Posts tagged: Woodbury University

Universities Turn to Gaming and Entertainment to Enhance E-Learning

US News & World Report has a nice trio of articles on online learning this week, including one about Dr. Walter Lewin over at MIT, who has created the world’s best online video lecture series on college physics; the increased use of Web 2.0 and gaming apps in online courses; and the increased use of Second Life for educational purposes.

While Dr. Lewin doesn’t use educational videogames per se, he does engage viewers with online lectures that actively illustrate the concepts covered in the lecture. The series ran about $100,000 to produce, and cover Physics 1, 2, and 3 at MIT. All are free to watch by anyone, and Dr. Lewin has garnered international praise for his work. Other professors now use his lectures in their own courses as well.

The SL article is by Lucia Graves, who wrote an article I discussed in October 2007 on dissecting virtual frogs. Graves interviews Jeremy Kemp over at San Jose State’s SLIS, opening the story with an anecdote of students showing up for class in SL as avatars resembling Jell-O or butterflies (no mention was made of the infamous flying phalli SL is sometimes known for).

SL is becoming something of a phenomenon in college online education. Harvard Law opened a course to SL netizens; Princeton owns an island there; and the state of Louisiana is funding a 5 island initiative studying the value of 3-D virtual interactive environments (VIEs) for education. Merrill Johnson over U. New Orleans asserts that even if the hurricane-prone state loses classrooms to disaster, virtual conference rooms can allow classes to continue.

The remainder of the article is devoted to pros and cons of using SL for education. On the pro side:

Educators say Second Life is an effective teaching tool in part because it provides a social laboratory where role-playing, simulations, exploration, and experimentation can be tried out in a relatively risk-free environment. But perhaps the most touted benefit of Second Life is the opportunity it gives students to interact with people around the world—there are users registered from more than 100 countries. It also allows students to visit places that no longer exist, like a townscape reconstructed to look like Elizabethan England in the late 16th century.

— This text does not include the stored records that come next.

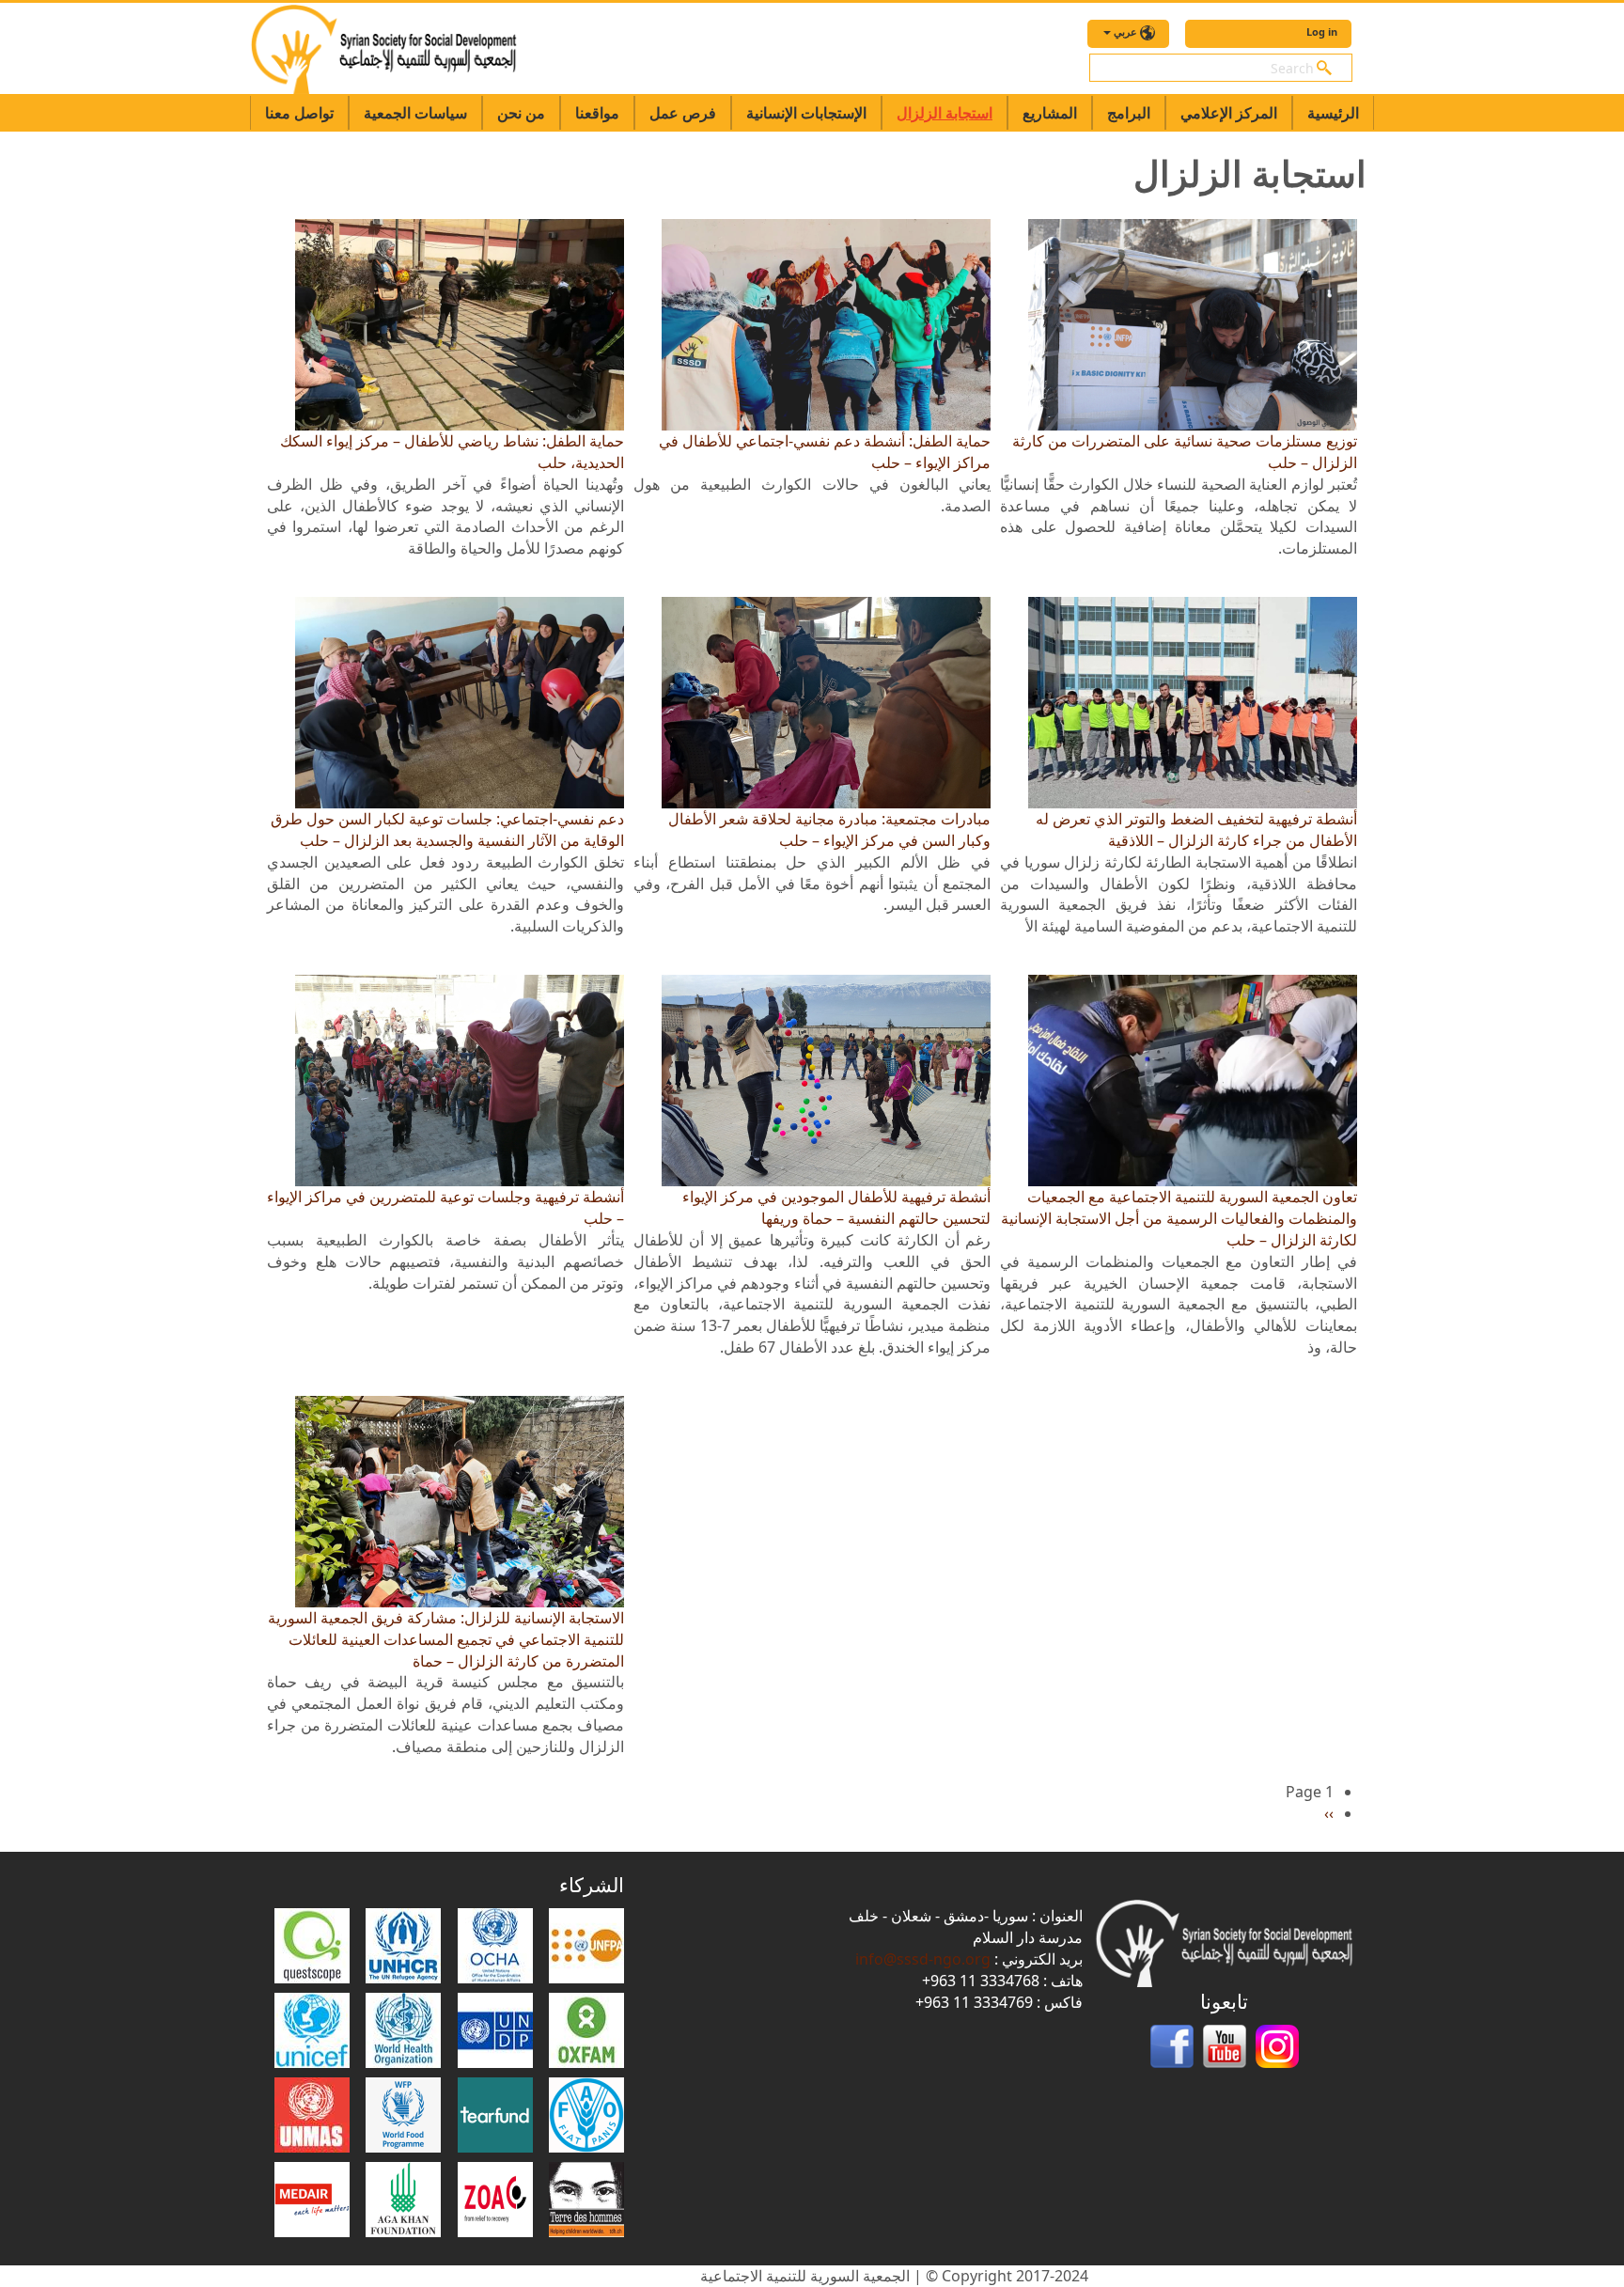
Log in (1321, 31)
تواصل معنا (299, 112)
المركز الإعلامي (1228, 112)
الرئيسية (1333, 112)
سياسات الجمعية (415, 112)
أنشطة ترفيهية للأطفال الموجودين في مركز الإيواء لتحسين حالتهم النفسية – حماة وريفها (836, 1207)
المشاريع (1050, 112)
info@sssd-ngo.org (923, 1959)
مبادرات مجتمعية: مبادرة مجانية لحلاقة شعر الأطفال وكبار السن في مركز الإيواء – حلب (829, 829)
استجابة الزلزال (944, 112)
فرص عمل (682, 112)
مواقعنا (597, 112)
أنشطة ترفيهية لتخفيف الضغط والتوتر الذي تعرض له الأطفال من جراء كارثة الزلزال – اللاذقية (1196, 829)
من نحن (521, 112)
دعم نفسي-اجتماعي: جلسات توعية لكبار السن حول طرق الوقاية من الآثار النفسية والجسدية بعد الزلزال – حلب (447, 829)
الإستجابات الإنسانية (806, 112)
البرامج (1128, 112)
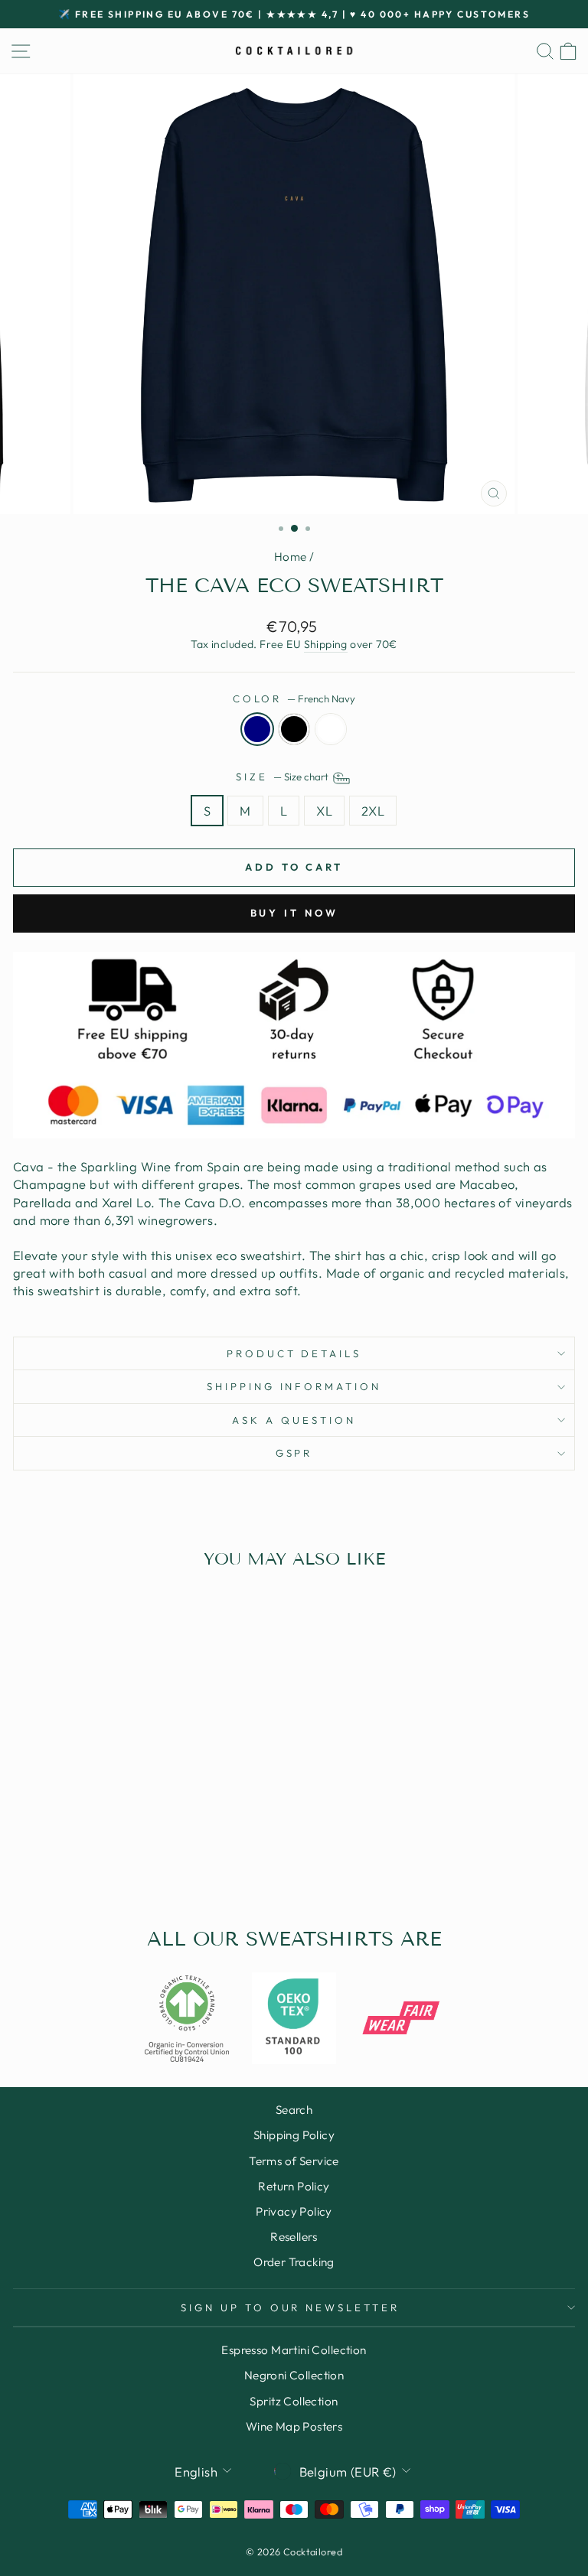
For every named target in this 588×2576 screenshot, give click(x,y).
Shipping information (294, 1386)
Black (294, 729)
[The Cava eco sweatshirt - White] (139, 1858)
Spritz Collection (294, 2401)
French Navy (257, 729)
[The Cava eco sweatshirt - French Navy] (103, 1858)
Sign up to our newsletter (290, 2307)
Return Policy (293, 2186)
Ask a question (294, 1420)
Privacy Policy (294, 2211)
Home (290, 556)
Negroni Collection (294, 2375)
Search (294, 2109)
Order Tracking (294, 2262)
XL (324, 811)
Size (283, 776)
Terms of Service (294, 2161)
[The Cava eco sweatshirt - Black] (121, 1858)
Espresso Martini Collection (293, 2350)
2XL (372, 811)
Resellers (294, 2236)
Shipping (326, 644)
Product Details (294, 1353)
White (330, 729)
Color (294, 698)
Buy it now (294, 913)
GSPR (294, 1453)
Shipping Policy (294, 2135)
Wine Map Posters (294, 2426)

On the con side: behavior issues, including griefing, have resulted in Ohio U. shutting its island down after a virtual gunman shot the place up and Woodbury U. permanently closed its island following unabated student misbehavior. Robert Vernon, over at Indiana, is quoted as indicating SL requires a certain level of proficiency to navigate. Peter Ludlow at U. Toronto notes the lack of affordances in the environment negatively impact teaching. This is a point I made in a paper published last year, BTW.

Finally, Kim Clark writes a nice article entitled “New Answers for E-Learning.”

Some professors and schools are redesigning their courses to take advantage of the Web’s interactive and visual possibilities, adopting some bleeding-edge technologies such as gamelike simulations and digital avatars to make online courses more exciting and more effective than traditional classrooms … A growing number of online courses are requiring students to participate in blogs, wikis, or gamelike simulations.

Clark includes a list of university initiatives that focus on these “gamelike simulations”:

Barbara Christe, who teaches biomedical engineering technology at Indiana University-Purdue University- Indianapolis, uses simulations that allow students to scroll over circuit diagrams to see how changes in current affect resistance, for example. Michigan State University has developed a Jeopardy!-like website, packed with quiz questions that science and math students can answer to see how well they’ve mastered key concepts. The University of Maryland-University College has developed a gamelike simulation of a crime scene for students in its criminalistics class. And a growing number of teachers are experimenting with presenting lectures and information as avatars in Second Life.

Although the quiz show study format is an old way to review multiple choice test items, the simulations seem well suited for online format since students aren’t traveling to a physical lab. Open source simulations may be a good way to incorporate these across a wide spectrum of college classes since it seems that good ones would be rather expensive for each university to create. If not open source, perhaps a version developed elsewhere that prevents each university from re-inventing the wheel, something along the lines of the K-12 simulation-type software for math found at the National Library of Virtual Manipulatives over at Utah State. Finally, the crime scene simulation sounds like something that might be able to delve into higher order thinking, if done right.

References:
Clark, K. (2008, January 21). A new Physics superstar. US News & World Report, p. 48.

Clark, K. (2008, January 21). New answers for e-learning. US News & World Report, pp. 46-49.

Graves, L. (2008, January 21). A second life for higher ed. US News & World Report, pp. 49-50.